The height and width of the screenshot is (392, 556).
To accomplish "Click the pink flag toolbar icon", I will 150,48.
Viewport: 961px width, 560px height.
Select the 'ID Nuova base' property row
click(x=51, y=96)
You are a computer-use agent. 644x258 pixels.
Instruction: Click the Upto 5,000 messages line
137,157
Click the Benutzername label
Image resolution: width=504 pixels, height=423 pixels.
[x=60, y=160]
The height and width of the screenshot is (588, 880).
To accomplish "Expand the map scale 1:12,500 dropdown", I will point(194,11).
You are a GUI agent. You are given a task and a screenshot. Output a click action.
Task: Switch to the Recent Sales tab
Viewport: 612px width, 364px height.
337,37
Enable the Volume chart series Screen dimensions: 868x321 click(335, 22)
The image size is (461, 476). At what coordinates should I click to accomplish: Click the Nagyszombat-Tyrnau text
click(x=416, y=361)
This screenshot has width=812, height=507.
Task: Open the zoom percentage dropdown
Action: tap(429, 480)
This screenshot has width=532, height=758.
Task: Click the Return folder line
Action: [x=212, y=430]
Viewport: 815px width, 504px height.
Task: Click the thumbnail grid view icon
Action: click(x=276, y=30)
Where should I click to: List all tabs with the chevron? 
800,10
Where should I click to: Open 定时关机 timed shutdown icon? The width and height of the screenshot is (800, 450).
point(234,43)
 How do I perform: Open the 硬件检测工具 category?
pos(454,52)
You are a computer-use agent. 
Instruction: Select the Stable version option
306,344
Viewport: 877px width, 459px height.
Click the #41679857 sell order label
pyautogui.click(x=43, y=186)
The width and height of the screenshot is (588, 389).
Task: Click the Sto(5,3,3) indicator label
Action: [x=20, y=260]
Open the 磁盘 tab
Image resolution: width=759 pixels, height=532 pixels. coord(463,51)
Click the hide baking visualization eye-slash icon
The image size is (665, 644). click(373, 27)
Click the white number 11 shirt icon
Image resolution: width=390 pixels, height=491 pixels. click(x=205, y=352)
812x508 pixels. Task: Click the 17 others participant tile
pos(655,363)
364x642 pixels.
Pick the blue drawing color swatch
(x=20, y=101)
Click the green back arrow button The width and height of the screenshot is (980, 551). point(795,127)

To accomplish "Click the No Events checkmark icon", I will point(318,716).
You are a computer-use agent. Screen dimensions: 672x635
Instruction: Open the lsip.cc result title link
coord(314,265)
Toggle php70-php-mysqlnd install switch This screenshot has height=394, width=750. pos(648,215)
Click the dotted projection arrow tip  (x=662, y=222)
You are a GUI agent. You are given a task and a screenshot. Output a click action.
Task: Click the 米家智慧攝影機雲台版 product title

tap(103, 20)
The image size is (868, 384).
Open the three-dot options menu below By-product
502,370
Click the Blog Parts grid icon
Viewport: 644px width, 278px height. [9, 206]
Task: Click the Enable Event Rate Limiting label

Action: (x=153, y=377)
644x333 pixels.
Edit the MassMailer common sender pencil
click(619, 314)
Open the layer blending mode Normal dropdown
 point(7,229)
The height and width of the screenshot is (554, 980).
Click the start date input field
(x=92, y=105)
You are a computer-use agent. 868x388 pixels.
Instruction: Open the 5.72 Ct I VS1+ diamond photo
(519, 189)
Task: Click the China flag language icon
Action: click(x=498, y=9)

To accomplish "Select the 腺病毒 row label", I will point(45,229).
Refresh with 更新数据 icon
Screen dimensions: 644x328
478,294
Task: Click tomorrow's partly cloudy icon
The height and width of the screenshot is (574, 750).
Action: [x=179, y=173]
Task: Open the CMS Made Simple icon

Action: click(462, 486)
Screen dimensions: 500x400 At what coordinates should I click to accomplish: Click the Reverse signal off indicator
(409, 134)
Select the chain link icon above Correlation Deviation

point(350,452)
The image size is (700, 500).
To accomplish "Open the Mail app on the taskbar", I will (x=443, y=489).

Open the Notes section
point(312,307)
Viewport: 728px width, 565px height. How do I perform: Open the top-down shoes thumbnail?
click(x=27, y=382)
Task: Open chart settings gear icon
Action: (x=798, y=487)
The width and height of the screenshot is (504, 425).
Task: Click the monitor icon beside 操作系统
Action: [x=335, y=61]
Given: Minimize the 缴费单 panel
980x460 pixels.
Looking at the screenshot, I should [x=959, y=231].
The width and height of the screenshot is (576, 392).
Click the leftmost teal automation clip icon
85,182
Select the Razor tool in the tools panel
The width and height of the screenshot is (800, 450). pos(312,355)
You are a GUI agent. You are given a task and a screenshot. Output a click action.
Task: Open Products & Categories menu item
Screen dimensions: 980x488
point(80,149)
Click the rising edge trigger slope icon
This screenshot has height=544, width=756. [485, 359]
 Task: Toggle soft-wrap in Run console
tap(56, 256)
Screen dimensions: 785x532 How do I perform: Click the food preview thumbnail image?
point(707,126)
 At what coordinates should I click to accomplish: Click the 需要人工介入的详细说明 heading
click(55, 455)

▸ WHAT YOU HAVE TO DO
Of the lines in the data, report each one containing the string "arrow".

▸ TASK SOLUTION
Click the green back arrow button The width and height of the screenshot is (980, 551). point(795,127)
Click the dotted projection arrow tip  (x=662, y=222)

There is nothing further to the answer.